Suspect by Scott Turow

When you crack open a new legal thriller by Scott Turow, you know you’ll be in good hands. In the veteran author’s latest novel, Suspect, the hands he puts you in are those of narrator Clarice ‘Pinky’ Granum, a 33-year-old private investigator working for downmarket lawyer Rik Dudek. Pinky has acquired a bit of a reputation as a screw-up, not solely because she is one. Maybe it’s the trail of failed romantic relationships, male and female. Maybe it’s the outrageous ink. Maybe it’s the nail in her nose. Yet she’s earnest in her work supporting Rik, and it’s those very quirks and that sincere dedication that make her a character you want to root for.

This is the 12th book in Turow’s long-running series based in fictional Kindle County, Illinois, reportedly based on Cook County, which is mostly taken up by Chicago. Lucia Gomez is the police chief of the town of Highland Isle and a long-time friend of Rik’s. She asks him to represent her as she fights accusations that she demanded sexual favors from three officers when they were up for promotion. The three-person Police and Fire Commission has scheduled a hearing. It’s always satisfying when a fictional attorney nails an opposing witness to the courtroom wall, trapped in their own lies, as Rik handily does with two of the accusers.

They’re retired now and working for local property magnate Moritz Vojczek, AKA The Ritz, another former cop. When he worked in narcotics, he not only stole cash and dealt drugs, but used them too. When Gomez became chief, she canned him. Now she figures the plot to get her fired is his revenge. You can’t help but worry that his combination of money, connections, street smarts, and viciousness will be more than a match for Rik and Pinky.

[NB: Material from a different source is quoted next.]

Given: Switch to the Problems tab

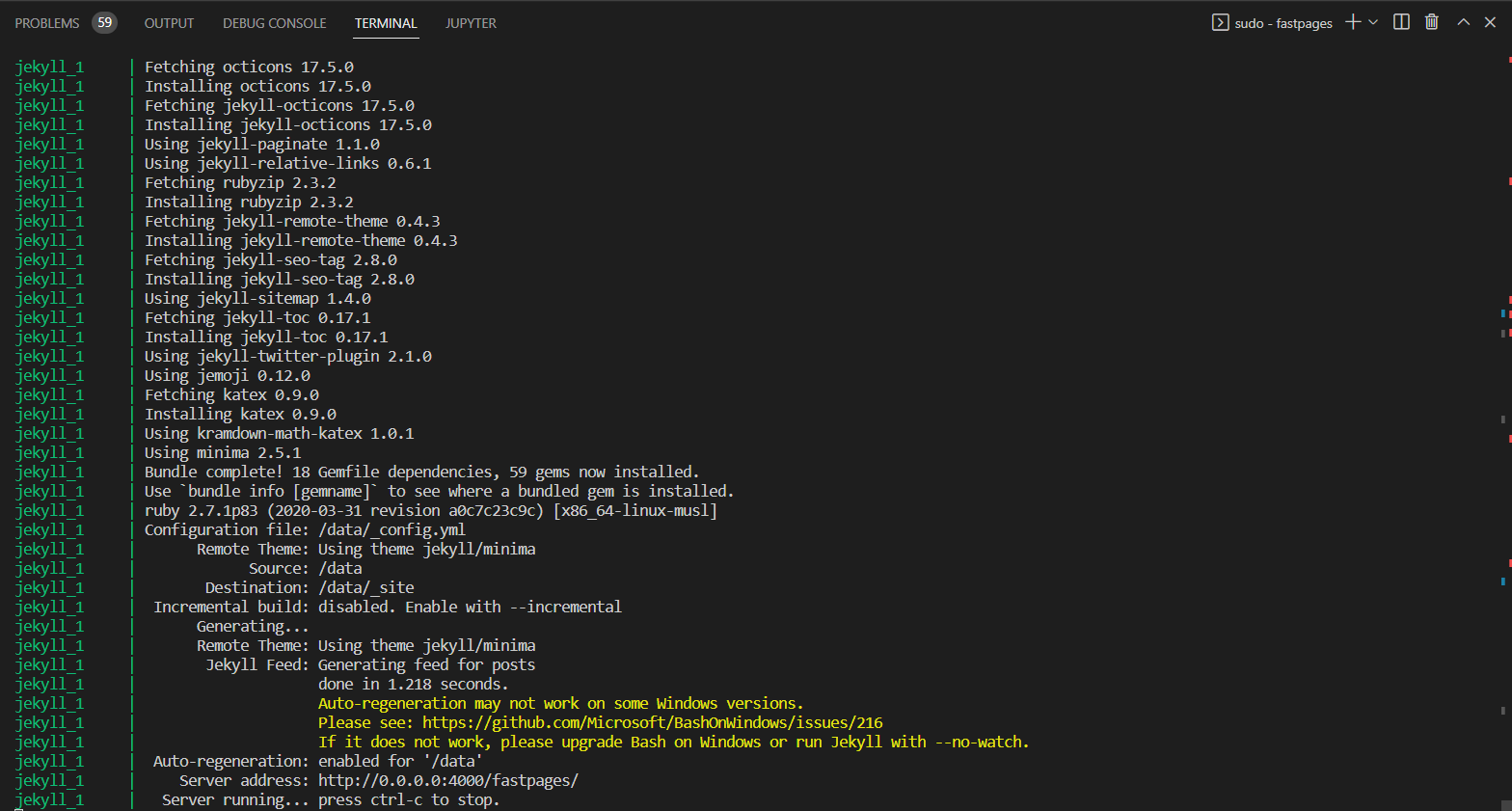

The third accuser is a little more difficult to dismiss. At the hearing, he comes up with a photograph of the chief and him in a shockingly compromising position. It’s a picture that will most probably lead to Lucy’s firing, regardless of the commission’s finding. You’ll probably find the chief likeable, but you may start to doubt her. It seems she isn’t telling everything and it’s nerve-wracking to think she’s leading her legal team into serious trouble. When her accuser turns up dead, with Lucy the person most motivated to silence him, Rik and Pinky’s simple sextortion case spins out of control.

Pinky’s out-of-the-office life is going in a couple of interesting directions. She has a new neighbor who’s suspiciously quiet. Using her skills with the PIBOT (Private Investigator Bag Of Tricks), she starts tailing and tracking his middle-of-the-night spying on a nearby technology center. What’s he looking at? Or for? Fans of techno-thrillers will enjoy the deets about surveillance gear and ways to thwart it.

The strategy sessions between Rik, Pinky, and law enforcement are like watching a hard-fought game of chess. They can put all their pieces in the best positions possible, but the Ritz’s next move may be out of their control.

Suspect has a fast-moving story, and much of the enjoyment of it lies in the well-developed character of Pinky. She’s fearless, and you never quite know what she’ll do next. A master plotter like Turow, of course, knows just how to parcel out the clues and the questions to maintain a high level of tension, and Pinky is one of those indelible characters you won’t soon forget.